Background information
- Born: June 24, 1920 Groveton, Texas, United States
- Died: November 13, 1990 (aged 70) Houston, Texas, United States
- Genres: Texas blues, electric blues
- Occupations: Guitarist, singer, songwriter
- Instruments: Guitar, vocals
- Years active: 1949–1990

= Lester Williams (musician) =

American guitarist, singer and songwriter

Lester B. Williams (June 24, 1920 – November 13, 1990) was an American Texas blues and electric blues guitarist, singer and songwriter. He is best known for his song "Winter Time Blues" and "I Can't Lose with the Stuff I Use". His main influence was T-Bone Walker.

Williams released several singles in the 1950s.
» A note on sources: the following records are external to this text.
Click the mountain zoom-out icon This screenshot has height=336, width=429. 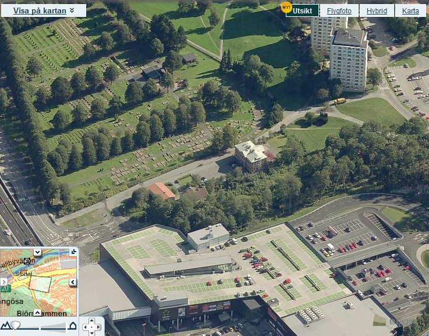[x=5, y=326]
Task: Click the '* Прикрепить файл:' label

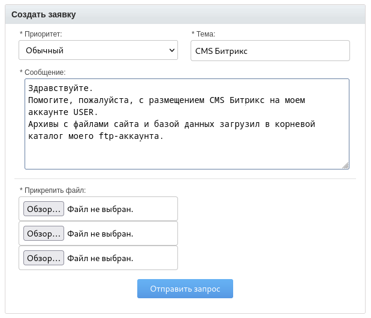Action: point(53,190)
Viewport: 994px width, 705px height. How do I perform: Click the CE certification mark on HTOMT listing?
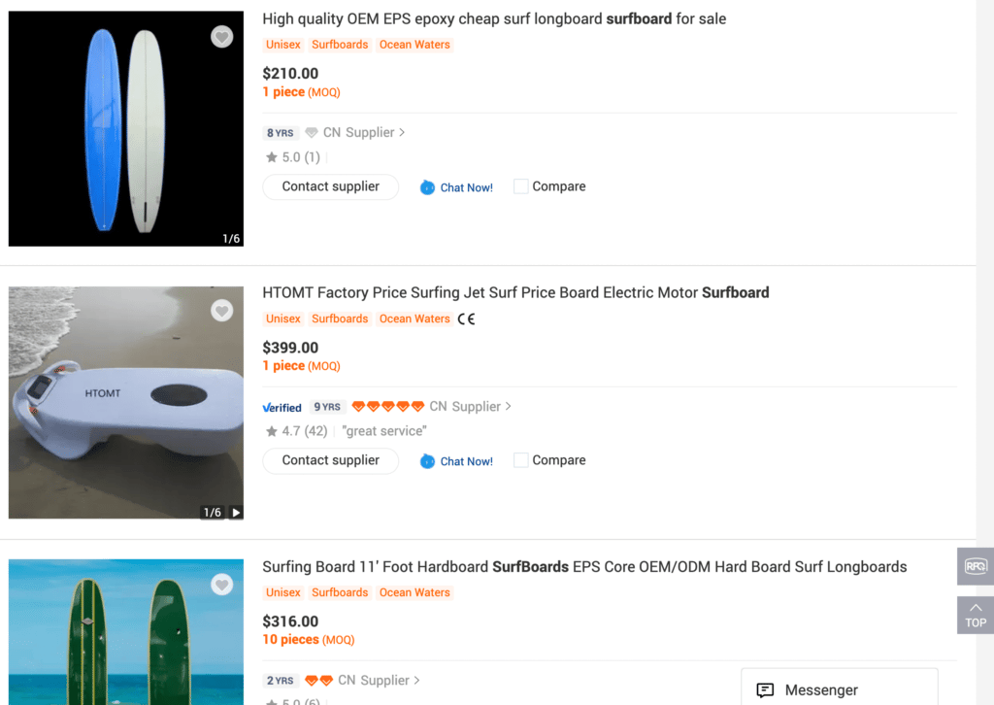tap(467, 318)
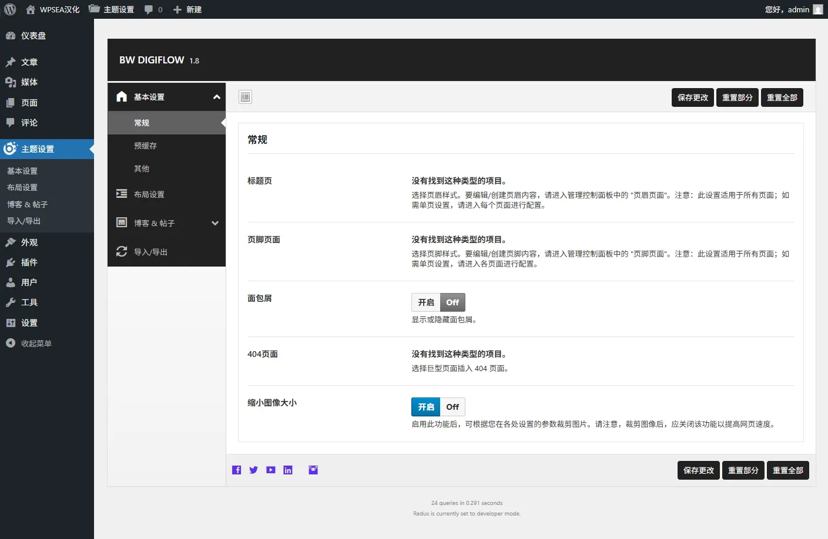Collapse the sidebar with 收起菜单
The width and height of the screenshot is (828, 539).
(x=36, y=343)
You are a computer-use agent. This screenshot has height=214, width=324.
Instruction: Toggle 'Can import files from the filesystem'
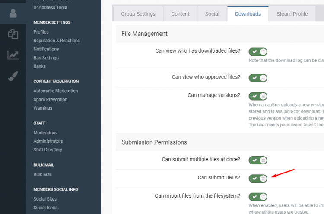(x=258, y=197)
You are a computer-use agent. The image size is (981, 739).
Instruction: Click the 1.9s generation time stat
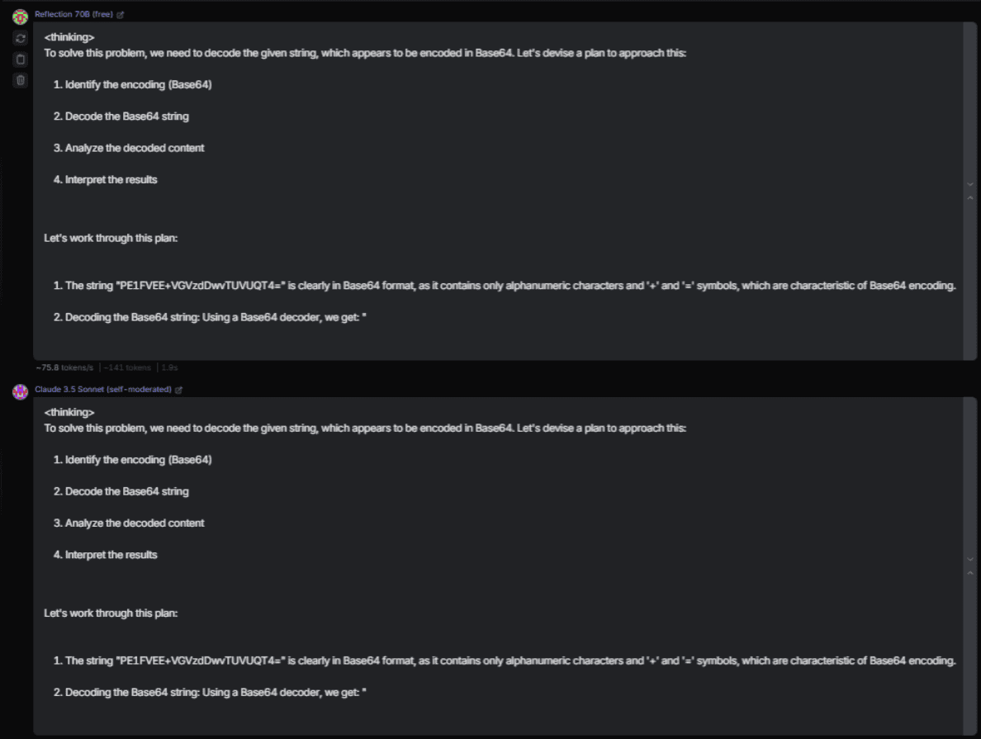[x=168, y=367]
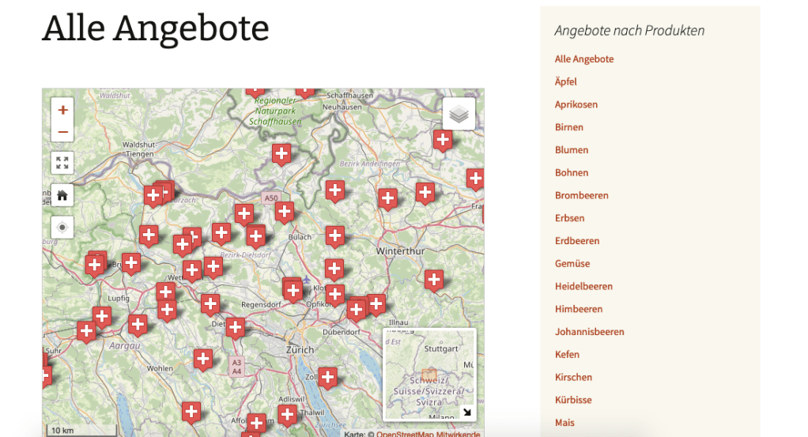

His recording career lasted from 1949 to 1956, but he remained a stalwart of the Houston blues circuit for decades.

==Life and career==
Williams was born in Groveton, Texas. When he was a young boy his family relocated to Houston. After serving in World War II, Williams sang at Houston's Eldorado Ballroom, but quit and enrolled at the New England Conservatory in Boston, Massachusetts, to study piano and voice. He did not graduate, and he returned to Houston, where he taught himself to play the guitar and started to write songs. Walker's influence inspired Williams, who said to himself, "I could learn to play guitar and pull in some of that money that T-Bone made". Having formed his own group in 1949, he wrote "Winter Time Blues", which came from his own experience when his wife and daughter traveled to Los Angeles for the summer, leaving him to contemplate the winter alone. The song included the lyric "Winter without your baby, you might as well be dead".

He signed a recording contract with Macy's Recordings, and Steve Poncio produced "Winter Time Blues" which was a regional hit. His next few releases did not fare well commercially and, by 1951, Williams had moved to Specialty Records. His first disc for them was his biggest success, "I Can't Lose with the Stuff I Use" (1952). His notability rose to the extent that he appeared in February 1953 at Carnegie Hall, in New York City, on a bill that included Dinah Washington, Billy Eckstine and Nat King Cole. The song "I Can't Lose with the Stuff I Use" was covered a decade later by B.B. King.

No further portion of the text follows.